DAILY OPINIONS

The boss' dishonest weapon; code 29!

‘Code 29’, the legal “exception” of the ban on dismissing workers during the pandemic has become the nightmare for the workers in Turkey.

‘Code 29’, the legal “exception” of the ban on dismissing workers during the pandemic has become the nightmare for the workers in Turkey.

What is this Code 29?

Employers have to give notice to the Social Security Institution within 10 days of the dismissal of a worker. The dismissed worker is given a code for the reason for dismissal on this notice. Code 29 shows that the employment contract had been terminated on the grounds that the employee exhibited “behaviours that do not comply with the rules of ethics and goodwill” as listed in the second paragraph of Article 25 of the Labour Law.

This article, which bosses used extensively during the ban to dismiss workers [during Covid] is also an obstacle to benefiting from unemployment benefits. İŞKUR (Turkish Employment Agency) looks at the code when an application for unemployment benefit is made; if code 29 is entered benefits are not paid. Those dismissed under the code 29 also cannot receive short-time work allowance.

Code 29 is a brutal type of dismissal where the worker is not entitled to severance pay, notice pay and unemployment benefits.

For working women, this cruelty is doubled!

Women workers explain that threat of dismissal has increased in their workplaces during the pandemic with this code, and that defined as “dishonesty, immorality, sexual crimes, being unable to look family in the eye and colleagues” they are used as a weapon.

Women who were fired under Code 29 explain that they are subjected to inquiries by their families about “what they got up to in their workplace”, that this sometimes turns into violence; they experience serious difficulties when they are looking for a job, that they are “embarrassed when being looked down upon”, that they avoid looking for jobs with national insurance payments , that they are constantly having to try and prove that they did not commit any dishonest or indignant acts.

In the September issue of Ekmek ve Gül magazine, Adile Doğan from Pendik sums the scene up with workers are not afraid of being unemployed anymore, but of being labelled while made unemployed!

As we saw in the example of a factory that produces cleaning materials for famous brands in Çorlu last week and in Dardanel last month, workplaces that are turned into prisons due to increased pressure for production evidently employ mostly women workers.

While workers in Dardanel were locked into dormitories due to Covid-19, in Çorlu, the factory management removed the bus service to force workers to work 12 hours a day, locked the gates of the factory so that workers would not leave early; workers forced to work on Sundays and public holidays were not paid any overtime. Even female workers who had just given birth and breastfeeding were forced to work. Workers threatened with “Do not come tomorrow if you don’t work overtime” describe the hell they are going through as, “We suffer while working. Our body cannot deal with such a pace of work. On the other hand, we are having problems at home. Many women colleagues are having arguments at home. There’s no peace...
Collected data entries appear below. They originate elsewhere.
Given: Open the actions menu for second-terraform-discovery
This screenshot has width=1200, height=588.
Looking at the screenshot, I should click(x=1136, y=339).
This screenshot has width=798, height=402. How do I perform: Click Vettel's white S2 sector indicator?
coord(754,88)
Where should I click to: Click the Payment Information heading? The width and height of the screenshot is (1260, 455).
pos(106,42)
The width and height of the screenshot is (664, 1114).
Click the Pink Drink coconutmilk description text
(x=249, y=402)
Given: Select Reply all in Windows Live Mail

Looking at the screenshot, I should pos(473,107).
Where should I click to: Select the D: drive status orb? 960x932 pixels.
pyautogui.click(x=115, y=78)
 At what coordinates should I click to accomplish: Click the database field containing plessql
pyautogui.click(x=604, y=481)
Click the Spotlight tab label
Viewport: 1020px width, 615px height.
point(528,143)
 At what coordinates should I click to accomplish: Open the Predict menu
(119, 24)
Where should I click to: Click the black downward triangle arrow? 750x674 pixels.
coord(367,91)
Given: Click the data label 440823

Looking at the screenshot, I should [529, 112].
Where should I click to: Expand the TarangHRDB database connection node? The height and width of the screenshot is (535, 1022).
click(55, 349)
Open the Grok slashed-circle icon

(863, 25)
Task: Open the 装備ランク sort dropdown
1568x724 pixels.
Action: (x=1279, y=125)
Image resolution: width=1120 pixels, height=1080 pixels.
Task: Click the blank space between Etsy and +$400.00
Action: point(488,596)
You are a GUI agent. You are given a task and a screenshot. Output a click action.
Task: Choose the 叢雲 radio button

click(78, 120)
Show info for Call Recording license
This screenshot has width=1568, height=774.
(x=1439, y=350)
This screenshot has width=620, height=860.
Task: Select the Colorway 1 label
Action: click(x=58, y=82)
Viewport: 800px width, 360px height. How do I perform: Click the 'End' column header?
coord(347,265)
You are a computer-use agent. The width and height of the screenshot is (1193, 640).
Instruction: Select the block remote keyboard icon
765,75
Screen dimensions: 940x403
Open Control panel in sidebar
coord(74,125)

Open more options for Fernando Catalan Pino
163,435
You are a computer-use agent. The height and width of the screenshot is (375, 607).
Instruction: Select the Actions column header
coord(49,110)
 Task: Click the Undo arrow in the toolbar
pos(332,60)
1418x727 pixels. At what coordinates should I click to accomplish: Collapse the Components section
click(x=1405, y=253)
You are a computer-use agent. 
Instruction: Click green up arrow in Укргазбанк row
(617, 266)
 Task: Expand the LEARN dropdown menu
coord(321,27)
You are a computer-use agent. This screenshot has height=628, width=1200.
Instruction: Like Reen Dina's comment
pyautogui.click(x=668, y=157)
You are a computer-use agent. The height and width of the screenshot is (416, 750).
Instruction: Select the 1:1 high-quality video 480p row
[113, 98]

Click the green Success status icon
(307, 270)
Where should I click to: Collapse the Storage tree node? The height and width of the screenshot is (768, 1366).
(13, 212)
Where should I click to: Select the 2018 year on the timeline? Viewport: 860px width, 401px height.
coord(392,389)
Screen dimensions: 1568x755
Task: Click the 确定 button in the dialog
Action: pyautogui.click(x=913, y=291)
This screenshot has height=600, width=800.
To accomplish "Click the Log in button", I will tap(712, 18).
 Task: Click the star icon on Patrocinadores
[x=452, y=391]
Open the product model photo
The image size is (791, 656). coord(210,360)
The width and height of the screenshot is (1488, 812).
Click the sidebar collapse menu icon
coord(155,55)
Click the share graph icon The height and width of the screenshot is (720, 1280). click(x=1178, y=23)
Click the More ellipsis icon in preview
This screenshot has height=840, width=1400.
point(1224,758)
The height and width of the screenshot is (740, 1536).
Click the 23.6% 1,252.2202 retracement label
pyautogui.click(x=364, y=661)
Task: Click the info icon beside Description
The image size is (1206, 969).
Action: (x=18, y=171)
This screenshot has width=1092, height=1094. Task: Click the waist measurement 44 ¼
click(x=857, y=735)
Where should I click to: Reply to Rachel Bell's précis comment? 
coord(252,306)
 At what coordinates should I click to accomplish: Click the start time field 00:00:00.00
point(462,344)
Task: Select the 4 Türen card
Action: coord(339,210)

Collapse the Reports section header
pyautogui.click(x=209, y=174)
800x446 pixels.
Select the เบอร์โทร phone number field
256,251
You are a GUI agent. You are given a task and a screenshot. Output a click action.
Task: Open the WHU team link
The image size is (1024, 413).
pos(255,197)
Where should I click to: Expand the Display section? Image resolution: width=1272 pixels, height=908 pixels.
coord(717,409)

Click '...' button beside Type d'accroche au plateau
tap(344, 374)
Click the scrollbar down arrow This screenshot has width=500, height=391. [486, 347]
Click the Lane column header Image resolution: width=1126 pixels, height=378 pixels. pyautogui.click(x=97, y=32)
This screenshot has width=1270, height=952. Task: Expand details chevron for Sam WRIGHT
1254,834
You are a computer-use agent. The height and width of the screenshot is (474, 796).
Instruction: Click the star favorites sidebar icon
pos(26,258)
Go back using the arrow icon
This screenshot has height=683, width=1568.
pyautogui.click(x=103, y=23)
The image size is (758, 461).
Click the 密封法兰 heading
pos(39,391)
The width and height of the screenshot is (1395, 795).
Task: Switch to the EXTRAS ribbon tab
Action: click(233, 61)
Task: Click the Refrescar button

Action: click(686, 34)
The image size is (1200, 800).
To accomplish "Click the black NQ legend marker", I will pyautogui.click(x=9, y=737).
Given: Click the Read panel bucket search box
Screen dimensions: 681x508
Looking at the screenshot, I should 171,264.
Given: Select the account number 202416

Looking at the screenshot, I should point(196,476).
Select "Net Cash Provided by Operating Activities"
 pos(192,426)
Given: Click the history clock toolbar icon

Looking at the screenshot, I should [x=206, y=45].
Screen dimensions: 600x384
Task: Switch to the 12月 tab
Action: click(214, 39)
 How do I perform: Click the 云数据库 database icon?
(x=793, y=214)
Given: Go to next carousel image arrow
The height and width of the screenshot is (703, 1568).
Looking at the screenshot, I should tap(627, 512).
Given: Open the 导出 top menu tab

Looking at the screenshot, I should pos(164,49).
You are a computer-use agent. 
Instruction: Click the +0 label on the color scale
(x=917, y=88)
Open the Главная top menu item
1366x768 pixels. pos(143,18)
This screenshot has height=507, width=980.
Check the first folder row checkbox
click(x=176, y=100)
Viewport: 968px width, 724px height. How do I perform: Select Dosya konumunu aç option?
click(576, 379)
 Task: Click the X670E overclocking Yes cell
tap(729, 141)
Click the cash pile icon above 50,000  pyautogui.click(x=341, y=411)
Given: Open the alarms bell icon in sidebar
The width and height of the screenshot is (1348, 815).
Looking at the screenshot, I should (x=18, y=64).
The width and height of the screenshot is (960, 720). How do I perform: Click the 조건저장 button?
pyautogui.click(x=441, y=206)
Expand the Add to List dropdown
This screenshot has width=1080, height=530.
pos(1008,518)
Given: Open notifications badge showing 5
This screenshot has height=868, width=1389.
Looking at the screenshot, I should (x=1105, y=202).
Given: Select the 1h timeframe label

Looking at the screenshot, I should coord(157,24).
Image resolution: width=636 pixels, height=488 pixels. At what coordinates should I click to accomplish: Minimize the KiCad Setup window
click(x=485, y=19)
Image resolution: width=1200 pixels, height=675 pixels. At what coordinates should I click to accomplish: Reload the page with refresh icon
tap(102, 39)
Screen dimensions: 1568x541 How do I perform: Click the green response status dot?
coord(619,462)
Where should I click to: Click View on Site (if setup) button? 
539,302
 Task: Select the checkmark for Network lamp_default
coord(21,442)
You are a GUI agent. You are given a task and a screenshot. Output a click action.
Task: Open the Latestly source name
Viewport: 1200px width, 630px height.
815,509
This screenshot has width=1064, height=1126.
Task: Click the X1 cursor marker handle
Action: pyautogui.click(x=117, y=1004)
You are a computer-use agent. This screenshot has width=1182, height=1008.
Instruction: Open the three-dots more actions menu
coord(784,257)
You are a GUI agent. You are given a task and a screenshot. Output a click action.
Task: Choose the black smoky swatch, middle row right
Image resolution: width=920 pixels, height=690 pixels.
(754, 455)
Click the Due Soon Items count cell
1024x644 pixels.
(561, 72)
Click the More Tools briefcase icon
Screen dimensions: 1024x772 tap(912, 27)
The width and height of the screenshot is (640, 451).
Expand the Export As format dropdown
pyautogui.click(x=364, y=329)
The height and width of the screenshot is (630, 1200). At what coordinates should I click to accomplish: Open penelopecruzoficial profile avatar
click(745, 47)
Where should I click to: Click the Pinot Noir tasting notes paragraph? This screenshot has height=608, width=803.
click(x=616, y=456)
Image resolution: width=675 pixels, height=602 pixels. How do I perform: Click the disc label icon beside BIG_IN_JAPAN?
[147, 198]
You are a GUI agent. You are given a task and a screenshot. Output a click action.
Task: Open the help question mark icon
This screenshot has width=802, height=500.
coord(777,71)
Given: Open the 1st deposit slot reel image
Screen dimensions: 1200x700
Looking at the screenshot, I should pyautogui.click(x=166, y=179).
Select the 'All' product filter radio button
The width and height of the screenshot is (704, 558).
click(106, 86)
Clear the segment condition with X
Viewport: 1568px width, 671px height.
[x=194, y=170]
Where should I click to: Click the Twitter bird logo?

During the pandemic, the increase in mobbing, harassment and discrimination that women face has become a distinct expression of the patriarchal character of capitalism through the control over the labour process. Women, who previously had little opportunity to oppose violence and discrimination in the workplace, increasingly felt more vulnerable to humiliating behaviours and attitudes, especially with the fear of 'dismissal' during the pandemic.

Increasing pressure due to labour control, worsening working conditions, and sexist repression practices, combined with rising unemployment and growing poverty, for many female workers unfortunately leads to an increased feeling of “submission to whatever happens”. While this situation turns unorganized workplaces into places that operate entirely under conditions of the wild-west, in organized workplaces, for example, it can be reflected in collective bargaining processes as ‘remaining dormant’ and lowered expectations'. In this environment where refusing to accept heavy working conditions is considered as a “legitimate” reason for dismissal, anxiety of dismissal becomes overwhelming especially for women over a certain age.

Problems faced by women in working life do not become the agenda as they should. This is obviously linked to unorganized workplaces; where workers are organised these problems are disregarded and sometimes even being covered up by union bureaucracy.

Code 29 practice and factories turned into prisons show by how much violence, oppression, discrimination and inequality against women have increased; it also reveals how the conditions that subordinate and oppress women –as the second class– have become the basis for the increase of control and pressure on all workers, the lowering of wages, and the regression of all vested rights. The “normal” that is inflicted on women workers also show what is meant by the “new normal” that swings like the Sword of Damocles for the whole class. Sexism and inequality are like a “mine” that capital relies on and uses to design a patriarchal society in the most appropriate way for exploitation.